Hugo Fernandes, docente, Universidade Federal de São Paulo (Unifesp), São Paulo, São Paulo, Brasil.
Nascione Ramos Souza, enfermeira, Universidade Federal de São Paulo (Unifesp), São Paulo, São Paulo, Brasil.
A humanidade enfrentou um dos seus maiores desafios recentes: a pandemia de COVID-19. As preocupações em relação ao contágio e à mortalidade afetaram sensivelmente todas as pessoas e medidas não farmacológicas precisaram ser adotadas com brevidade, dentre elas o distanciamento social e a maior permanência das famílias em suas casas.

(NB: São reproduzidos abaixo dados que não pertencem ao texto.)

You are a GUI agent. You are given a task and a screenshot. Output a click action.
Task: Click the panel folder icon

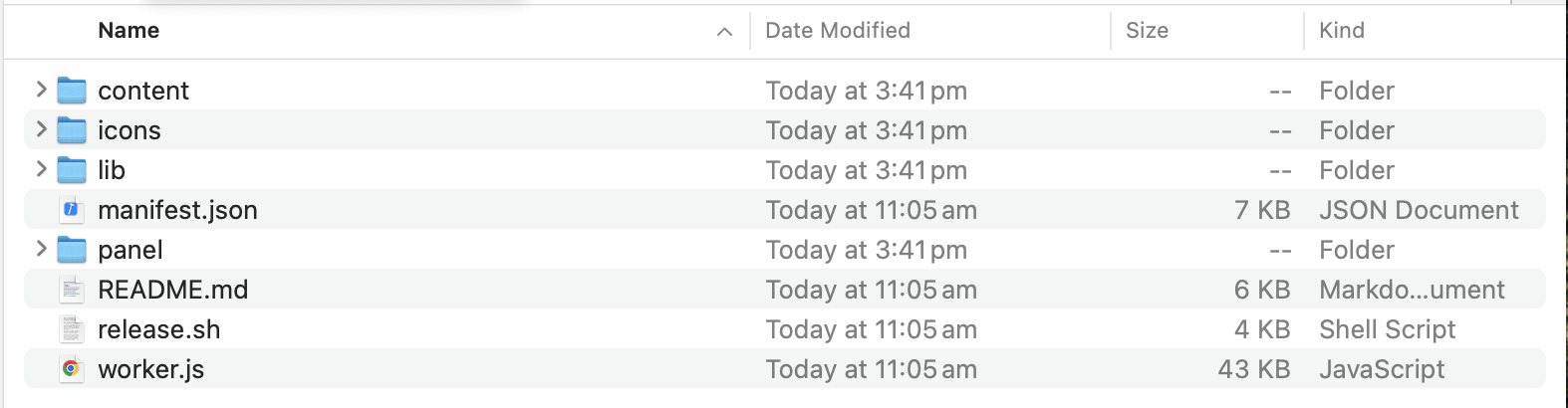72,250
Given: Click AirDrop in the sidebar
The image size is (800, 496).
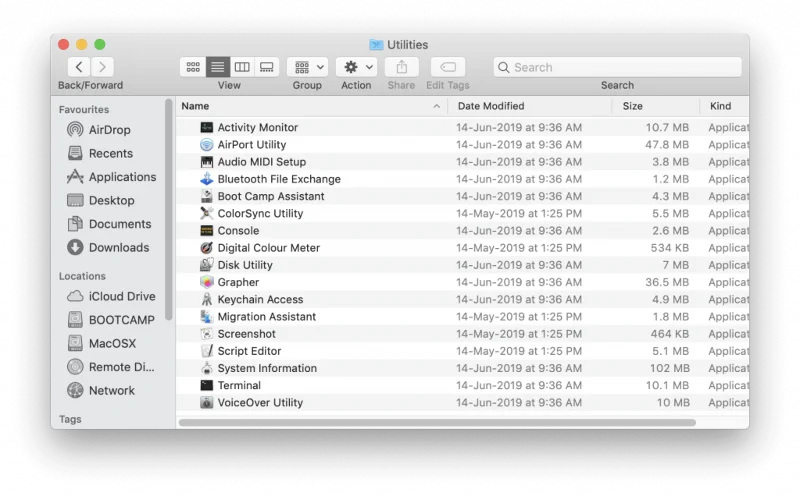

Estas medidas aumentaram sensivelmente a exposição de mulheres à violência por parceiro íntimo, principalmente as mais vulneráveis, como as pardas e pretas.
No artigo Violência contra mulher parda e preta durante a pandemia: revisão de escopo, publicado no periódico Acta Paulista de Enfermagem, pesquisadores da Universidade Federal de São Paulo (Unifesp) e da Université Laval (Canadá) identificaram as principais evidências mundiais sobre a violência por parceiros íntimos contra mulheres pardas e pretas durante os dois primeiros anos da pandemia.
Para isso, os autores realizaram uma revisão de todos os artigos científicos disponíveis sobre o tema, publicados entre 2020 e 2022, seguindo rigorosamente as recomendações para uma revisão de escopo estabelecidas pelo Instituto Joanna Briggs. Após investigação profunda, 26 artigos foram encontrados, sendo que somente oito respondiam à questão principal da pesquisa e se adequavam aos critérios de inclusão.
Os resultados foram surpreendentes.
Apesar das publicações terem sido mais concentradas em países norte-americanos, a violência contra a mulher perpetrada pelo seu parceiro íntimo mostrou-se como um fenômeno global, como a própria pandemia. As mulheres pardas e pretas apresentaram múltiplas condições negativas, como distâncias geográficas maiores (residir em áreas periféricas ou distantes), desemprego ou instabilidade econômica, habitação insegura, aumento do consumo de álcool pelo parceiro íntimo, dentre outras, que as colocaram em maior vulnerabilidade às agressões.
Além disso, o estudo evidencia que as mulheres pardas e pretas enfrentaram outros desafios, como barreiras de acesso aos serviços de saúde e de segurança pública, bem como sofreram situações de racismo institucional no momento em que mais precisavam de apoio.
Um aspecto de destaque é que a maioria dos países não adotou políticas públicas de prevenção e controle da violência por parceiro íntimo de forma rápida e adequada, aumentando as chances de reincidência do agravo, baixas notificações das ocorrências e importantes repercussões para a saúde integral das vítimas.
A ausência do apoio eficaz e ágil do estado fez com que as mulheres pardas e pretas buscassem estratégias individuais, coletivas e políticas de enfrentamento à violência por parceiro íntimo no período, como busca de organizações de apoio, planejamento de saídas seguras ou fugas, uso das redes sociais para troca de experiências e ajuda, além de união para criação de leis que coibissem a violência e aumentassem as medidas de proteção contra seus agressores.
Tendo em vista os achados, a pesquisa reforça a necessidade de que a interseccionalidade gênero e cor seja levada em consideração no cuidado à vítima e nas medidas de prevenção da violência por parceiro íntimo.
Como desdobramento, os autores estão conduzindo um estudo populacional para identificar melhor o perfil das vítimas, dos agressores e as medidas adotadas pelos profissionais de saúde que atenderam as mulheres pardas e pretas durante a pandemia.